Last updated: May 25, 2026 · 4 min read

What is Credit Score and Bankruptcy Checks?#

EMAS eKYC offers credit and bankruptcy screening through partnerships with regional and international credit bureaus to help businesses assess the financial credibility of customers during onboarding. This automated screening evaluates an individual's creditworthiness and financial stability by checking credit scores, payment history, and bankruptcy records.

By instantly querying credit bureau databases and bankruptcy registries, businesses can make informed decisions about extending credit, setting payment terms, or approving high-value transactions. This screening happens in seconds as part of the customer verification process, eliminating the need for manual credit checks while protecting businesses from default risk and bad debt.

What Problems Does It Solve?#

Credit Defaults Drain Revenue and Profitability#

Without access to credit history, businesses offering loans, device financing, or payment plans face significant default risk. Companies approve customers who cannot or will not repay their obligations, leading to bad debt write-offs, expensive collection efforts, and reduced profitability. Traditional credit checks through separate vendors add days to the approval process.

Manual Credit Assessment Is Slow and Inconsistent#

Credit decisions based on manual document review or subjective judgment create bottlenecks and introduce human error. Different staff members may reach different conclusions about the same applicant, leading to inconsistent approval standards. This creates compliance risks, damages customer relationships through unfair treatment, and slows business operations.

Bankruptcy and Financial Distress Go Undetected#

Customers currently in bankruptcy or with recent insolvency can appear creditworthy during basic verification. Without checking bankruptcy registries, businesses unknowingly extend credit to individuals legally unable to repay, leading to immediate defaults and legal complications. Bankruptcy filings also indicate potential fraud risk in other transactions.

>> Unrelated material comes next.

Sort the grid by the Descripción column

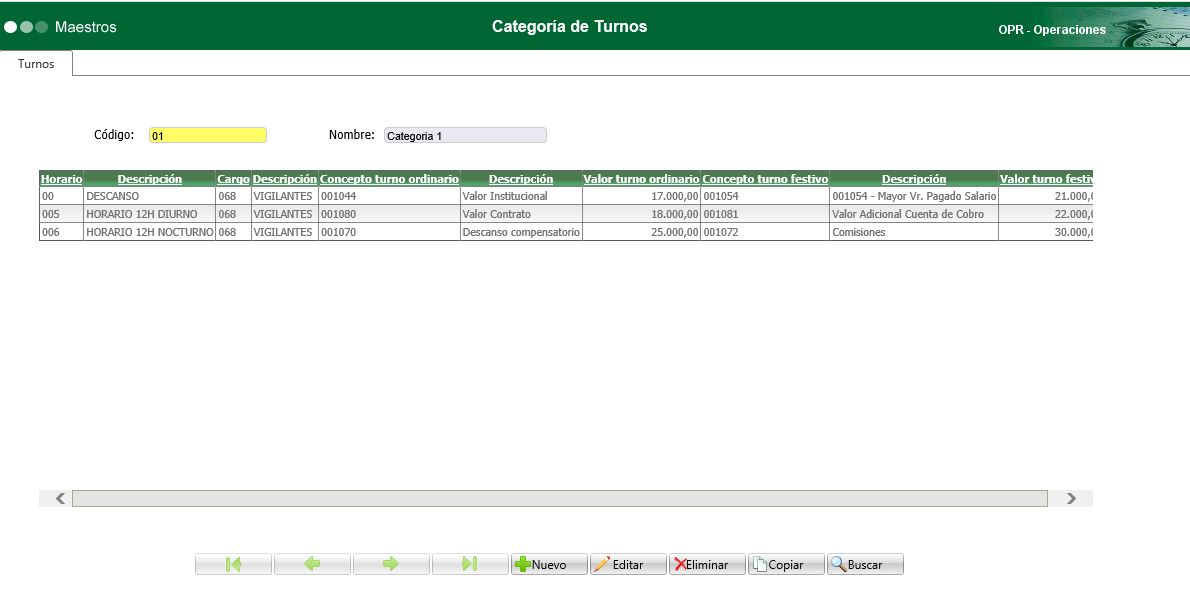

Pricing and Limits Don't Match Actual Risk#

Offering the same credit limits and pricing to all customers ignores significant risk variations. High-risk customers receive more credit than they should, while low-risk customers face unnecessary restrictions. This misalignment leads to higher default rates and lost revenue from underserved creditworthy customers.

Credit Decisions Delay Customer Onboarding#

Traditional credit bureau queries require separate systems, manual intervention, or third-party vendors that add hours or days to approval processes. Customers abandon applications during long wait times, especially for instant-approval products like digital wallets or device financing. Businesses lose qualified customers to competitors with faster onboarding.

How Businesses Use It#

Digital Lending and BNPL Platforms#

Buy-now-pay-later services and digital lenders integrate credit checks into instant approval workflows. When customers apply for loans or split-payment options, the system automatically queries credit bureaus and checks bankruptcy records in real-time. Credit scores determine approval decisions, loan amounts, and interest rates instantly. This enables true instant lending while maintaining acceptable default rates.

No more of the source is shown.